No one should feel the need to resort to such degradation.
She could not take them in, however. She already had plans for four others. She was but one person, and a Wretch at that. Seeing Collins had what looked like a fresh collection of possibly edible treats, the two dirty Wretches stumbled toward her but stopped when Collins froze and stared back at them. There was nothing in her pile they wanted. Yet, wearing her concealer makeup, gloves, and anti-bacterial mask she forgot she was wearing led the two Wretches to believe she was a Normal. There was likely meat, if only table scraps, among her garbage. Given the look of pure starvation in their blue mapped faces, they were considering Collins as a possible alternative should her cart not have what they yearned for.
They inched forward. How does one explain to a dog that cowers into a corner that you are neither foe nor food without becoming one or the other?
Not thinking of consequences, she tore off her anti-bacterial mask. She rubbed her gloved hands all over her cheeks and mouth steering clear of her wounds still too fresh and tender to scrub. She threw her concealer caked gloves into the dumpster. All she could do now was stop and stare. Unable to speak, her eyes said it all.
I’m just like you. I have nothing to offer but sympathy, but sympathy has never filled stomachs, I know. I’m so sorry for your position right now.
She could not hold it in any longer. Tears streamed down her pale blue face smudged with half wiped away patches of concealer. She cupped her face in her hands, her neck unable to hold up her head any longer. Without noticing, the two scavenging Wretches encircled her. It happened before she knew it.
They hugged her. Tears and drool from the two scavenging Wretches made their way down her neck and blouse.
Collins did not know how much time passed. A minute? A few minutes? An hour? At some point the two scavenging Wretches pulled away slowly, even for Wretches. They looked at Collins, she looked back at both of them. Their mouths agape, their faces wet with sadness. Though nobody spoke, they understood each other.
We know, all three seemed to say to the other two, We know.
The Wretch to Collins’ right nudged the other and nodded toward another set of dumpsters in back of the next apartment complex. The other nodded in agreement. They gave Collins one last look that seemed to say: So it goes.

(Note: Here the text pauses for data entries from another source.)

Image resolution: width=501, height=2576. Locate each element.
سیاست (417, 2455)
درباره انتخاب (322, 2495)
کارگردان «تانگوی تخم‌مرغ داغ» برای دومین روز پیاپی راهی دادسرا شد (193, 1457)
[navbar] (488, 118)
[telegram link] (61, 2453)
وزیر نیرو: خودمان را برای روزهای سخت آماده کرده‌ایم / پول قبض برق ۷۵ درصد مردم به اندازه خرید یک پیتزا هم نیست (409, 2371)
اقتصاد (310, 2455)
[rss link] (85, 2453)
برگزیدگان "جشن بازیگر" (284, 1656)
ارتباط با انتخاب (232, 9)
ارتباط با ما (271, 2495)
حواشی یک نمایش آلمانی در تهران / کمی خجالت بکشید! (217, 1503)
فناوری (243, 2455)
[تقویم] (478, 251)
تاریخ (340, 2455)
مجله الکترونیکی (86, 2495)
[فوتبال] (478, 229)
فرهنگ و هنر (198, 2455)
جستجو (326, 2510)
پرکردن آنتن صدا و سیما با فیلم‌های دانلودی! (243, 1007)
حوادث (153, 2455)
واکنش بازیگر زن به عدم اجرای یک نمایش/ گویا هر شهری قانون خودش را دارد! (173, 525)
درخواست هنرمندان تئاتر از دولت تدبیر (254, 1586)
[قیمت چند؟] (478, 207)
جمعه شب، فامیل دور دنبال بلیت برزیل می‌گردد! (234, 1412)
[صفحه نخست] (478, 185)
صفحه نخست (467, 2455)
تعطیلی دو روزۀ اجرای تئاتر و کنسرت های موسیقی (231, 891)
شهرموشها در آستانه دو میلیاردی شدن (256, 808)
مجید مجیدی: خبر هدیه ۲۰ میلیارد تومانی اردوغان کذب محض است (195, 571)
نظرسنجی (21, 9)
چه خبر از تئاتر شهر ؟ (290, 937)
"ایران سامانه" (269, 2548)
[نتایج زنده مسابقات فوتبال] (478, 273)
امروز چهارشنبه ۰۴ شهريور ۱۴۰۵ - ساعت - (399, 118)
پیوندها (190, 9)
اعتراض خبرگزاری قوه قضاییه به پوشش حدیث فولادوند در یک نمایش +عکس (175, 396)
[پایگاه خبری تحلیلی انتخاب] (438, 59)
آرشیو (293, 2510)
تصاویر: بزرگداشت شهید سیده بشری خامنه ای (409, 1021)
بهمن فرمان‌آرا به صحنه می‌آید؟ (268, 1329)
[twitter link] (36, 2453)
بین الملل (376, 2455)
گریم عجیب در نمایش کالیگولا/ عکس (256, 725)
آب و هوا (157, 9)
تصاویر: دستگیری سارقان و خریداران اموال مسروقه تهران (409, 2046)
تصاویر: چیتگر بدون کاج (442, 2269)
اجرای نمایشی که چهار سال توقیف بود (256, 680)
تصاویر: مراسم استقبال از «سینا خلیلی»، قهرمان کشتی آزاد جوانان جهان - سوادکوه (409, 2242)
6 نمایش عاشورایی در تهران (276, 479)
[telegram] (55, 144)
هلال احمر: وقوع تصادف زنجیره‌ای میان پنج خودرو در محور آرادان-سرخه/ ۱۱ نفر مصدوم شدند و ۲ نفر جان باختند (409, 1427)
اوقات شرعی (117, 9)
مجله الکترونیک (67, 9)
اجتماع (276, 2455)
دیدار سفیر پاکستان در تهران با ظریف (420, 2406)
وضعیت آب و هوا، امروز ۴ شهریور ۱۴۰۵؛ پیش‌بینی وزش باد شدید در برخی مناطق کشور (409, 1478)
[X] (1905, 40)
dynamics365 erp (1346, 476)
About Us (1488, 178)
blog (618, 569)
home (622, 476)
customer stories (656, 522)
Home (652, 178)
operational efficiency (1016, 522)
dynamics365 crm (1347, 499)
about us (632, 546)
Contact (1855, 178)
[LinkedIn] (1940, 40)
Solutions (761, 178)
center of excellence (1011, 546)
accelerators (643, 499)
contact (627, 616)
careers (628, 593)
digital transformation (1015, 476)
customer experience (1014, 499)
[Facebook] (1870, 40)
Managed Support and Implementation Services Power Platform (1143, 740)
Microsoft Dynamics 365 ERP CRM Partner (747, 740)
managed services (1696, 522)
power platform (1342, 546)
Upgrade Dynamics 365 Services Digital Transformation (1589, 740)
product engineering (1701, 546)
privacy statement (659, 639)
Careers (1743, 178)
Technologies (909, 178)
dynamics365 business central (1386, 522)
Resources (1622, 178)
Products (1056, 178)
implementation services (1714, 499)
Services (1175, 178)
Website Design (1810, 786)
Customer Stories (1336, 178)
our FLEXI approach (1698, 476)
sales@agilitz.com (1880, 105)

She watched as they shuffled away, hand in hand, to the next dumpster. The world suddenly felt a little smaller to Collins. The cold-hearted creature inside her was growing but maturing.
I’m not hiding anymore. We’re not the Wretches. We have nothing to be ashamed of.
Back inside her tiny apartment, empty cart in tow, she started on her cupboards. Cereals, pasta, rices, beans, canned fruit were all pulled from their dusty spaces and tossed in the collapsible cart. She pulled a bag of old butter rum candies, thought briefly of what she was missing, shook her head and added the hard candies to the pile. When finished, she left all five cupboard doors ajar to admire her handiwork. There was now room for canned meats.
Moving to the only unopen drawer and small cupboard door, she opened both simultaneously.
One fork, one knife, one spoon, one plate, one bowl, three pots, two sauce pans. She sighed. This is not going to do. Well, at least I don’t need these pans anymore, as she heaved the four pans and their respective lids into her cart. The smaller sauce pan bounced, clanging on the linoleum before rolling to a stop on the carpet.